A Semi-Miraculous Meal

OK, it's not up there precisely with the loaves & fishes, but the evening before my cog exam, my selection of ready-to-eat meals was basically down to zero, and I admit, I was tempted to eat crap. (My favorite crap in this situation being peanut butter and crackers. Mmmm.) But I happened to have the page of recipes I had pulled out of a recent Nutrition Action Newsletter (about the importance of eating veg) sitting on kitchen counter and my eye fell on the salade nicoise recipe. As it happened, the one ready protein I had to hand was a piece of cooked salmon and I was able to scrounge up salad greens, black olives, bell pepper, and red-skinned potatoes (that I boiled), and ingredients for a balsamic vinaigrette dressing from my fridge. (I did not have little tomatoes or red onion.) It was quick to make, tasted pretty good, and perhaps most importantly made me feel like I was doing myself a favor (health-wise) and was still in reasonable control of myself.

Brain food
I am not denying that the meal was objectively healthier than peanut butter and crackers, but that the perception of still having my act together enough to made a good choice was probably more meaningful than the marginal difference to my health in having eaten this better meal this one time. After the fact, it really felt like a symbolic act.

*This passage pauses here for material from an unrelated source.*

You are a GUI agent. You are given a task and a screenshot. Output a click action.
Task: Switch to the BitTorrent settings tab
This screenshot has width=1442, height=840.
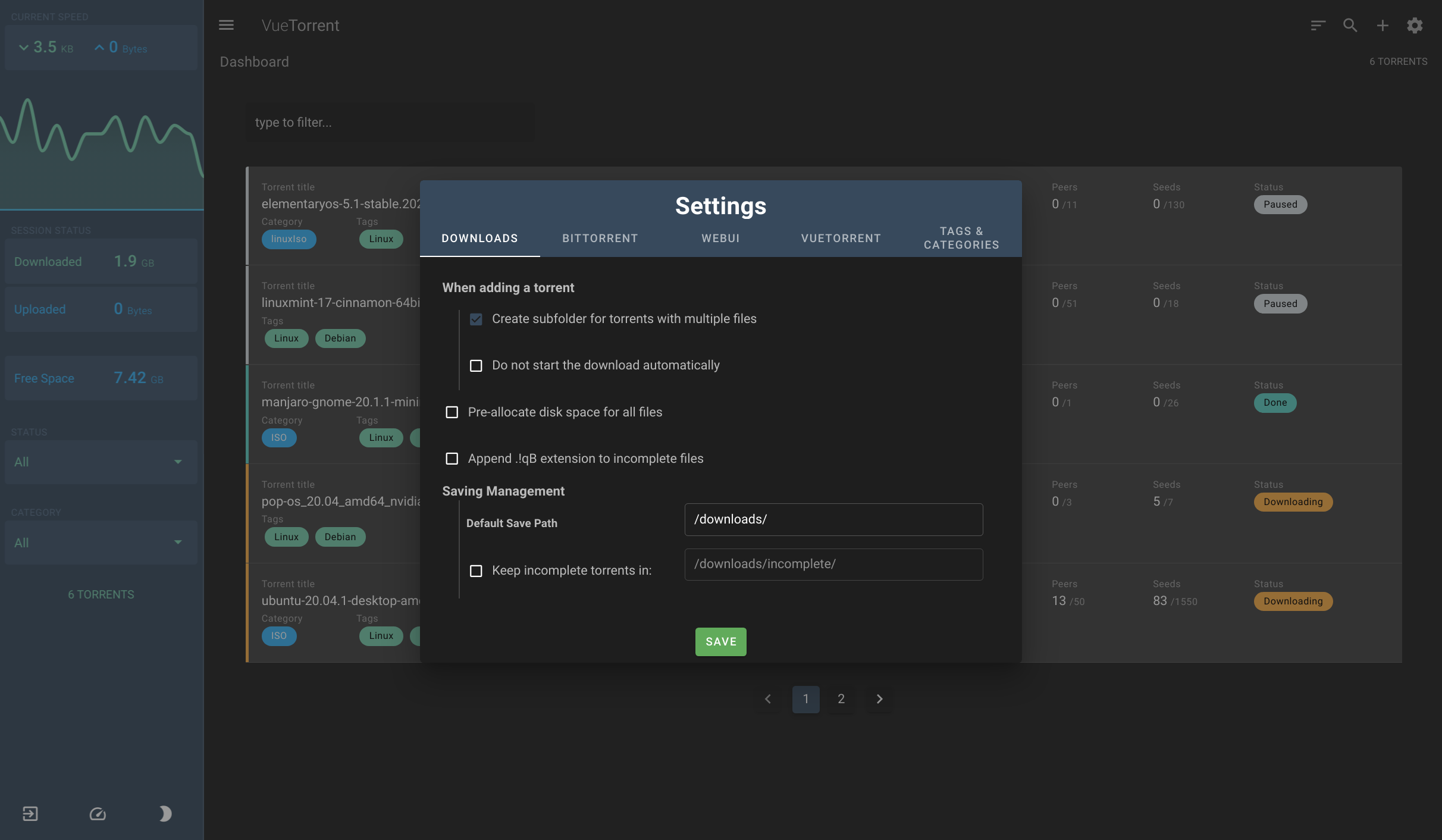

Eating peanut butter and crackers for dinner does not make me feel guilty or anything like that (I sometimes do it just as a treat because I enjoy it a lot), but I do recognize that it is often the result of being tired / stressed / ego-depleted and not a conscious choice.

I think it's sort of crazy (though not completely inexplicable) that in our society, we have reached this point at which we so often feel that doing "hard work" (which is often just, you know, doing a normal amount of work that is, in the scope of human history, not really that hard) means that we "deserve a break today" - accomplished by eating some crappy food. I don't know if this is just me being psychologically reactant or what, but when I think of that, I think (1) okay people (self included) simply grow up and (2) the last thing a tired, worn-down person needs after a long, exhausting workday is to chow down on crappy food.